*Texto do exercício*
Nesse sentido, os provedores têm estabelecido regras de forma a tornarem seus espaços mais seguros, como vedação a violações a propriedade intelectual, repressão a conteúdos violentos, fraudulentos, discursos de ódio, bem como medidas contra desinformação, desde que não atentem contra o direito de liberdade de expressão de seus usuários (lembrando que, assim como qualquer outro, esse direito também não é absoluto).

Atualmente, os provedores de aplicação só poderiam ser responsabilizados por conteúdos postados por seus usuários caso exista decisão judicial que determine a sua remoção e eles descumpram essa ordem, exceção feita aos casos de conteúdo sexual de caráter privado, que devem ser excluídos após notificação (mesmo extrajudicial) do interessado.

Ou seja, caso o usuário note conteúdo ilegal, ele possui dois caminhos: o ajuizamento de ação mencionando expressamente o URL a ser derrubado, ou o pedido de derrubada caso note que a postagem está em desacordo com os termos de uso da rede. Nesse último caso, cabe à rede analisar e remover o conteúdo. Além disso a própria rede tem seus direitos reservados para remover conteúdos que violem suas regras.

Como será de acordo com o decreto?

O referido decreto visa a alterar o Marco Civil da Internet de forma a impor que os provedores de aplicação não possam remover conteúdos de acordo com seus próprios termos, mas tão somente em casos previstos expressamente pelo seu rol taxativo.

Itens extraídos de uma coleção
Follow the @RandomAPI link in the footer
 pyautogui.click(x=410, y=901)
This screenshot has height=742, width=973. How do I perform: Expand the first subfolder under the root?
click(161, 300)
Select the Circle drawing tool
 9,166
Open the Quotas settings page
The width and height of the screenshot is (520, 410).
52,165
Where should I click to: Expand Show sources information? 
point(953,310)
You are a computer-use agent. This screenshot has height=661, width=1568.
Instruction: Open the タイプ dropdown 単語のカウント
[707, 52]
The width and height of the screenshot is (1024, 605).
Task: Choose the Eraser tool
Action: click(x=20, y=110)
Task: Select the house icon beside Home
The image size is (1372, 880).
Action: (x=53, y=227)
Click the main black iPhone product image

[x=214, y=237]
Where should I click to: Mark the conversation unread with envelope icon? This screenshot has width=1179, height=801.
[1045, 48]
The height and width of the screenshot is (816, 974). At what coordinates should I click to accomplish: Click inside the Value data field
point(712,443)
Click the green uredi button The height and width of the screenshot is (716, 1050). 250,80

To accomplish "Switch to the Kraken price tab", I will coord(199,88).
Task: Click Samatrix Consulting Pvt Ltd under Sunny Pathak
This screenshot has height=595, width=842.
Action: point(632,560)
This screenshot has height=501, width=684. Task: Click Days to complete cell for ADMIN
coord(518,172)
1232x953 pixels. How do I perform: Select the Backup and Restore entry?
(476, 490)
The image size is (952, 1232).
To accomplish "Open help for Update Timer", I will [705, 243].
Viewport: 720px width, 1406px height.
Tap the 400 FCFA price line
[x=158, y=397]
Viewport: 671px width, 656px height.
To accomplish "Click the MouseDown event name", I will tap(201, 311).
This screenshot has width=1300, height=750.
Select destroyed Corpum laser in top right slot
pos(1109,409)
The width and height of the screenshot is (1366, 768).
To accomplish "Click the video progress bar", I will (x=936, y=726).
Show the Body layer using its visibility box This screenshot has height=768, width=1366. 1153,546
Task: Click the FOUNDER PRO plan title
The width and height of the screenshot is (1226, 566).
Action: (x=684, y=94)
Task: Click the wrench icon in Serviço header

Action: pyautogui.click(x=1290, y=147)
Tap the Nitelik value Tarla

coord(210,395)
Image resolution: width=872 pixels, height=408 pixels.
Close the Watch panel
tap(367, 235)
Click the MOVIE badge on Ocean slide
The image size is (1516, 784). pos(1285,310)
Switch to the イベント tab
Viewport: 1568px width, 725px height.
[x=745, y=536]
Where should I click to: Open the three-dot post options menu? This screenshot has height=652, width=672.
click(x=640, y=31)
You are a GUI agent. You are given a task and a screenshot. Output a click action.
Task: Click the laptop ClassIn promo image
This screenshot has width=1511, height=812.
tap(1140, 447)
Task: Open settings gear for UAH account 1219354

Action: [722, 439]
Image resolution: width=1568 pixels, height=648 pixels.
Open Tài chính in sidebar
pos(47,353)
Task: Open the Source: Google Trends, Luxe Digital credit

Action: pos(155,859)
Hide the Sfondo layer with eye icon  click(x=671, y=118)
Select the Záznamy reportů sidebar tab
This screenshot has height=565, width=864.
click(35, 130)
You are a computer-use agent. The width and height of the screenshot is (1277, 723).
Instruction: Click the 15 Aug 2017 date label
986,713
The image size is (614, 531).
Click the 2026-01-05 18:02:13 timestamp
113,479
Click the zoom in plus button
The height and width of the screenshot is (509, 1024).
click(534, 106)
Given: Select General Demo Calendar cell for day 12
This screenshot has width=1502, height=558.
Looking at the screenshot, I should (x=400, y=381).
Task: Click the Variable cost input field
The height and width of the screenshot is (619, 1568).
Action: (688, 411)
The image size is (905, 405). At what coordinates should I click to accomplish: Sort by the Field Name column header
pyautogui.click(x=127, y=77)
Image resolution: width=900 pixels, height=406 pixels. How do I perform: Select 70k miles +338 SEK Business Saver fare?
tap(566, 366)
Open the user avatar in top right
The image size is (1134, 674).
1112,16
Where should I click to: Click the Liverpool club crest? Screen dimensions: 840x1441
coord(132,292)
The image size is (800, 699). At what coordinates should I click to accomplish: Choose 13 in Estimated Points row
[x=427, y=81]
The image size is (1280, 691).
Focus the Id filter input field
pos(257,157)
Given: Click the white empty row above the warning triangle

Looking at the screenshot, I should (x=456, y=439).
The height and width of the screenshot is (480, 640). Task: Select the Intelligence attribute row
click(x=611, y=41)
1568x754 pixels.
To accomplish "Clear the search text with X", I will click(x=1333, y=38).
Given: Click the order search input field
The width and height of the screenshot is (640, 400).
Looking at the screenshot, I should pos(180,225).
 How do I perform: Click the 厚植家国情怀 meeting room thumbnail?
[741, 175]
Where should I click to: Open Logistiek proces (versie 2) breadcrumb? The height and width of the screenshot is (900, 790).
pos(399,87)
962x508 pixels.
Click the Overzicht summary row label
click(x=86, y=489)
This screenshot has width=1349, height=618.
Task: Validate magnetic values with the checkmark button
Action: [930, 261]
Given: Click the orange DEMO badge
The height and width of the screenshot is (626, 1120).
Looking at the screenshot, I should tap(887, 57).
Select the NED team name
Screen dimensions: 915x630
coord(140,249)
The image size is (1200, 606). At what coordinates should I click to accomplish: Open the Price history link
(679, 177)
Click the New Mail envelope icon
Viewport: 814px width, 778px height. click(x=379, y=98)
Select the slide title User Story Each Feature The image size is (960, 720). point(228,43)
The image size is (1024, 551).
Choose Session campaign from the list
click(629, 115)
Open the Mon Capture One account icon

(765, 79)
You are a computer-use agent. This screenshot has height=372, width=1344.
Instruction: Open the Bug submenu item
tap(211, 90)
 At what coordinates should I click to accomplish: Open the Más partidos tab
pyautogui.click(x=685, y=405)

*Atividades*
1. Reproduza o texto sobre moderação de conteúdo em tudo desde "Como será de" até "seu rol taxativo.", trocando "decreto" por "regulamento".
2. Responda, por favor, com base no texto sobre moderação de conteúdo:
(a) Que tipo de conteúdo deve ser excluído após notificação, mesmo extrajudicial, do interessado?
(b) Quais são os dois caminhos do usuário que nota conteúdo ilegal?
(c) Que lei o decreto visa alterar?
3. Prolongue o texto sobre moderação de conteúdo a partir da última frase apresentada.

*Resultados das tarefas*
1.
Como será de acordo com o regulamento?

O referido regulamento visa a alterar o Marco Civil da Internet de forma a impor que os provedores de aplicação não possam remover conteúdos de acordo com seus próprios termos, mas tão somente em casos previstos expressamente pelo seu rol taxativo.

2.
(a) Conteúdo sexual de caráter privado.
(b) O ajuizamento de ação mencionando expressamente o URL a ser derrubado, ou o pedido de derrubada caso a postagem esteja em desacordo com os termos de uso da rede.
(c) O Marco Civil da Internet.

3.
Ou seja, os provedores só poderão remover, por conta própria, conteúdos que envolvem crimes de maior potencial ofensivo, violações ao Estatuto da Criança e do Adolescente, postagens violentas ou violações específicas envolvendo segurança nacional e direitos autorais. Demais remoções deveriam ser realizadas apenas mediante ordem judicial. Nesse sentido, os provedores de aplicação perdem a liberdade para determinar o que é ou não aceito em suas redes.

Outro ponto de atenção é que o decreto atribui competência para que a Secretaria Nacional de Direitos Autorais e Propriedade Intelectual da Secretaria Especial de Cultura do Ministério do Turismo atue na fiscalização e apuração de infrações praticadas pelos provedores de aplicação. Ou seja, uma secretaria relacionada ao Poder Executivo teria poder para moderar a atuação das redes sociais, observando-se clara influência do Estado em uma seara onde deveria prevalecer a liberdade, em atenção a princípios democráticos.

O decreto chama a atenção, inclusive, por ser apresentado em completo descompasso com as melhores experiências internacionais sobre o tema. Enquanto países como a Alemanha propõem modelos como o da autorregulação regulada (em poucas palavras, seria um norte sobre como as plataformas deveriam criar e aplicar seus termos, em diálogo com a legislação), o Brasil vai em diametral oposição, impedindo essas empresas de fazerem valer as suas regras. Por isso, eleva-se o temor não só da escalada de desinformação nas redes, como também de fuga do território brasileiro pelas plataformas.

Ainda, com a maior dificuldade para moderação de conteúdo, a expectativa é de maior judicialização de demandas que poderiam ser facilmente geridas pelas plataformas, inundando ainda mais um Poder Judiciário que já está lotado.

O decreto mencionado pode ser questionado sob diversas óticas, inclusive considerando a proximidade com as eleições de 2022 e a possibilidade de que as contas de candidatos sejam afetadas, assim como houve em relação a Donald Trump.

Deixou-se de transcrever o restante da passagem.